By Evan Meehan
Data, whether it be found at a museum, or online, is only useful if it can be found. In museums this means that uncatalogued artifacts sit in a bin on a shelf collecting dust until someone has time to brush the dust off, figure out what this artifact is, write down the information, and then put the bin on a different shelf. At some point in the future the items contained within that bin may become part of an exhibit. Online it is much the same. As a rephrasing of a zen koan goes: if a website is published but cannot be found on google, does it contain any words?
While the system by which museums catalogue information is rigorously (albeit variously) defined, the internet is more free-form. Of even greater concern for the internet than museums is the amount of uncatalogued, or poorly catalogued websites. In 1999 for instance, search engines left 84% of the internet uncatalogued. More importantly however is how the remaining 16% was catalogued. The typical search engine then (and now) employed web crawlers, or spiders, which would record some basic information about a website to make it searchable. Yahoo on the other hand employed a much more resource intensive method where living, breathing, and paid human beings traveled along the web and put it into their own organizational schema. According to Danny Sullivan this system did not just work, but it worked so much better than the spider-based systems that other companies adopted the technique.
Ah, but you the intrepid reader who have discovered this blog post did not use Yahoo to get here, did you? Or, if you did, you probably would find the proposition that Yahoo uses a veritable army of editors to constantly scour the web for new blog posts like this one at least slightly dubious. Unless the AI singularity has come and gone and humans have learned from their mistakes and robots are relegated to the emergent holographic historical horror-genre, the odds are very good that the search engine of your choice uses web crawlers. Why? Because we found out how to make a better robot, and they really are quite good at these things.
And yet… at least for now humans still offer the ability to organize data online, efficiently (or at least cheaply) and perhaps even well. This method is what Thomas Vander Wal described as “folksonomies,” or user generated tagging systems. Like Yahoo’s human-generated search indexes, folksonomies rely on people to tag webpages with relevant meta-data. Alexis Wichowski writes about the theoretical issues of using a user-generated tagging system such as the value of the tags created for personal use (such as ‘mom’ or ‘read later’) in the broader scope of search indexing.
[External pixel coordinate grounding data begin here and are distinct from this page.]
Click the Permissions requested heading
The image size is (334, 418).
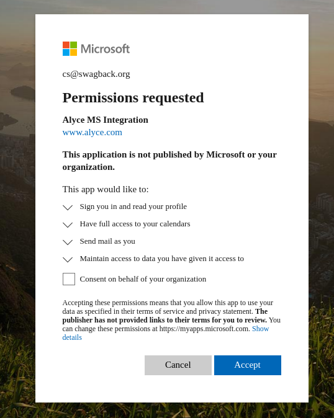click(133, 97)
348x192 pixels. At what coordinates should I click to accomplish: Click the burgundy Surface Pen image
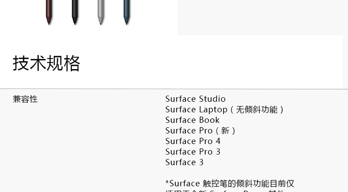pos(49,12)
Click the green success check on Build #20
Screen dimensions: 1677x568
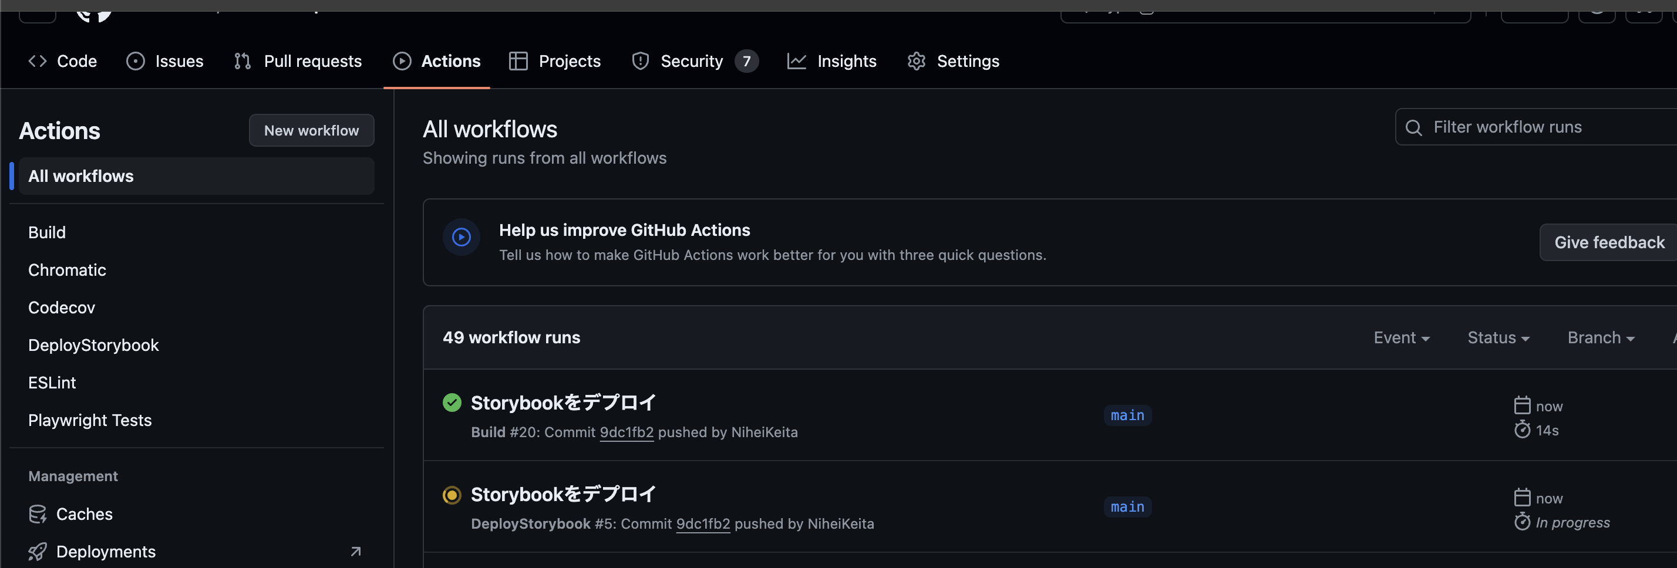pos(452,403)
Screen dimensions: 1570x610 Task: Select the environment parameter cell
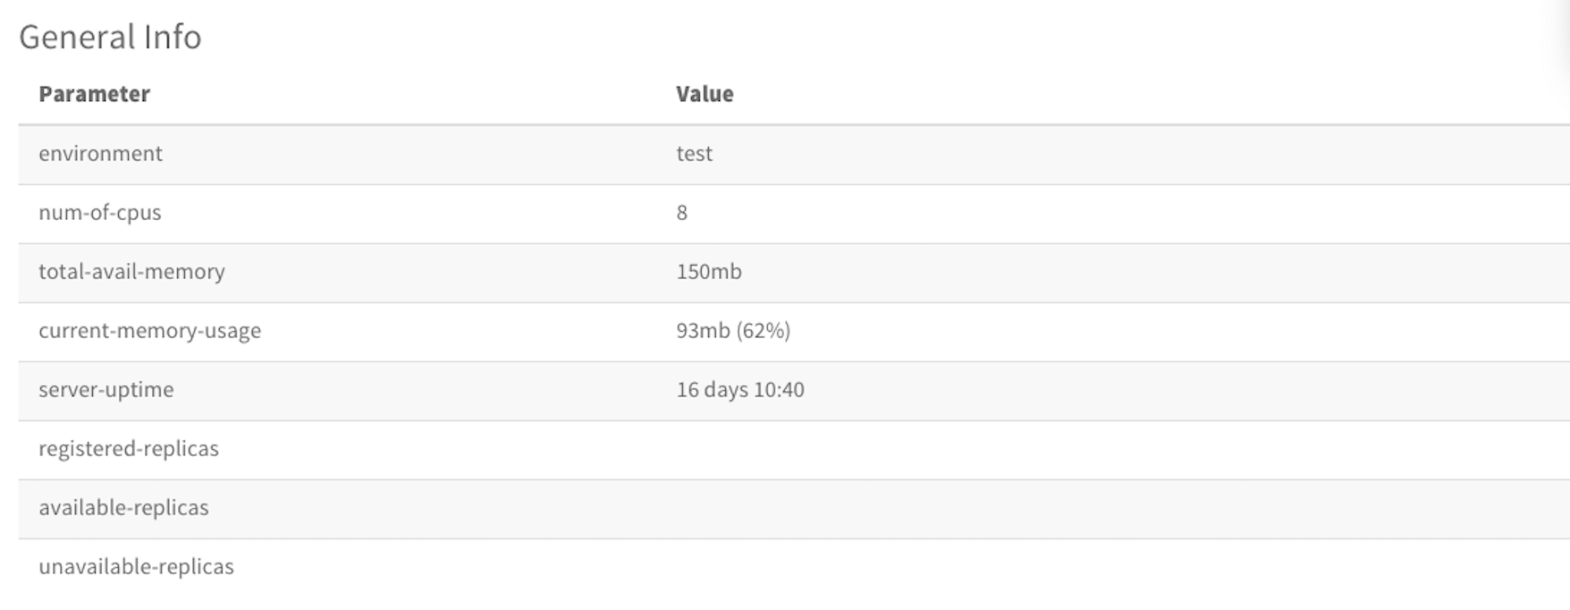tap(100, 154)
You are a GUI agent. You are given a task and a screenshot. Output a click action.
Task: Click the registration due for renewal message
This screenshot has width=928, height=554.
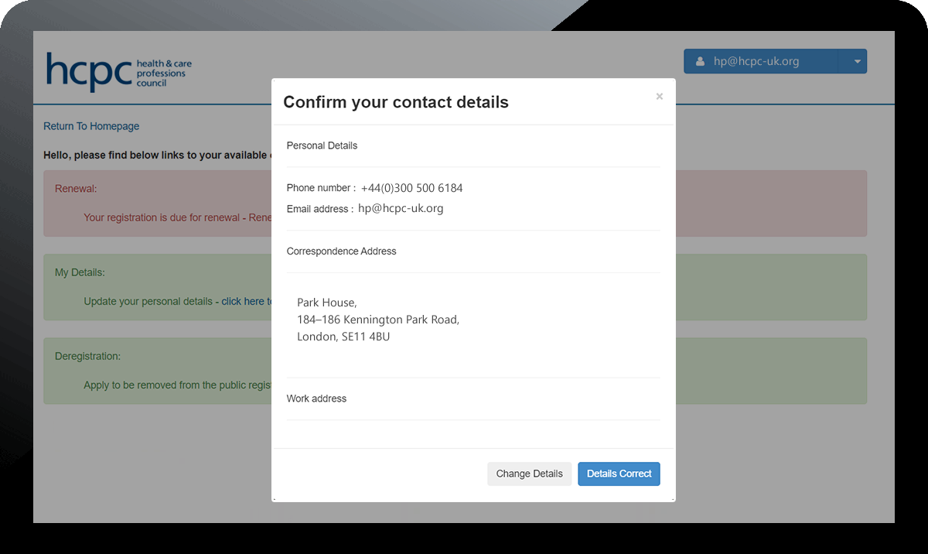click(176, 217)
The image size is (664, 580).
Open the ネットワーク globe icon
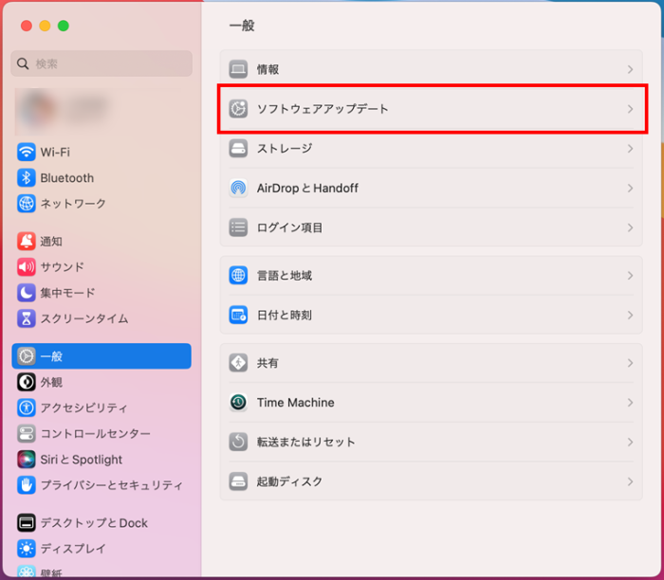pyautogui.click(x=27, y=204)
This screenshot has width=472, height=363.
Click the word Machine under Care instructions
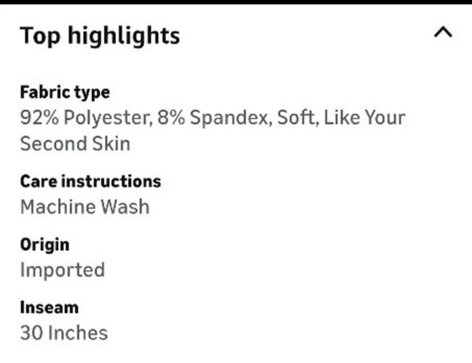click(x=54, y=207)
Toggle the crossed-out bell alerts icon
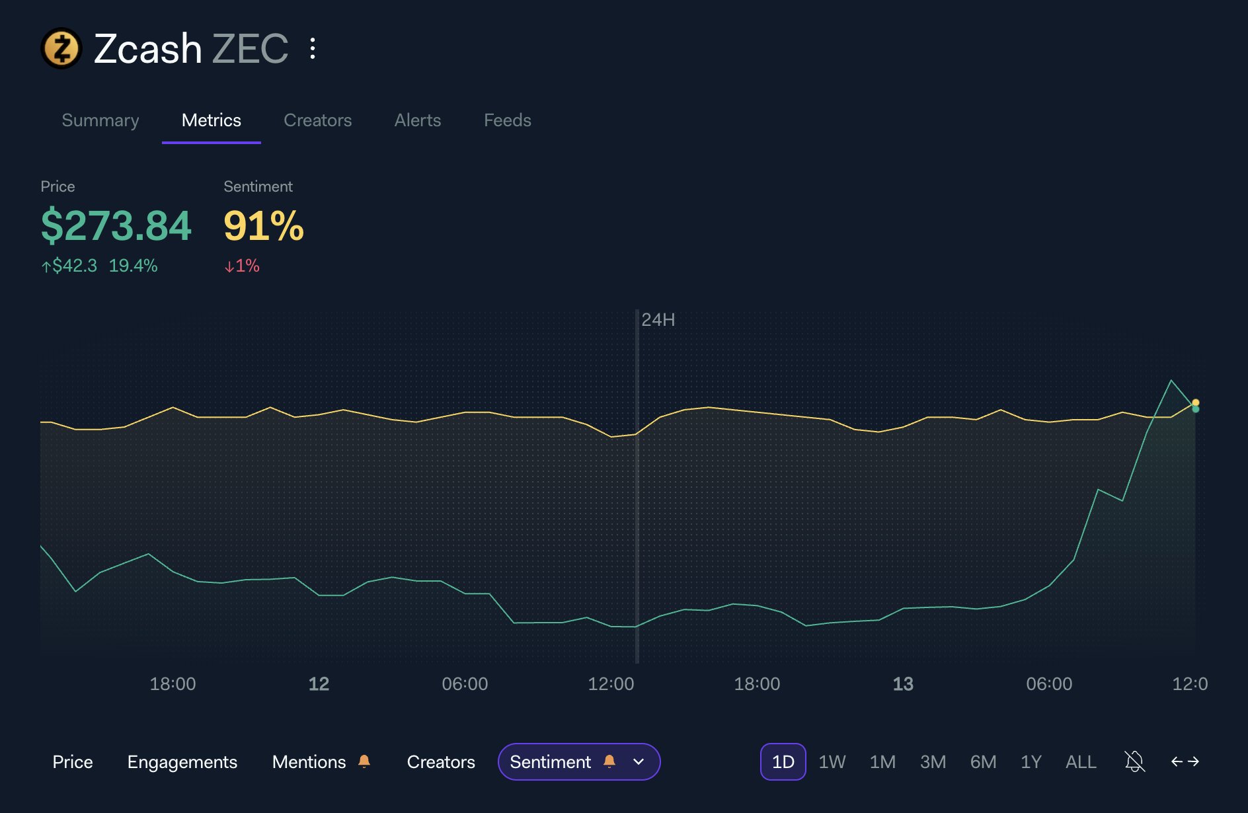1248x813 pixels. pos(1134,761)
From an efficacy perspective Wichowski notes that while “traditional subject directories…[outperform] folksonomies in precision and recall…folksonomies were a close second (Morrison, 2007). Further, when folksonomies were combined with the directories with controlled vocabularies, precision and recall results were higher than in searches using the controlled vocabularies alone.” This hybrid mode of search heuristics, partially relying on spiders as well as user-generated tagging then seems to be the ideal search paradigm.
In internet-years Wichowski’s article is nearly able to receive discount tickets at the movie theater, but user-generated tagging is still with us, and hybrid searching is widespread. Three years after Wichowski published her article, Twitter was handling 1.6 billion search queries per day – combining both user generated hashtags with more traditional computer-based search methods. Whether or not academia wishes to accept the legitimacy of this organization method is a moot point – the resources to reorganize it are not readily available, and arguably it cannot be done much better.
 Danny Sullivan, “Once The Most Powerful Person In Search, Srinija Srinivasan Leaves Yahoo” (2010)
 Twitter Search Team (May 31, 2011). “The Engineering Behind Twitter’s New Search Experience”. Twitter Engineering Blog. Twitter. Retrieved February 27th 2017.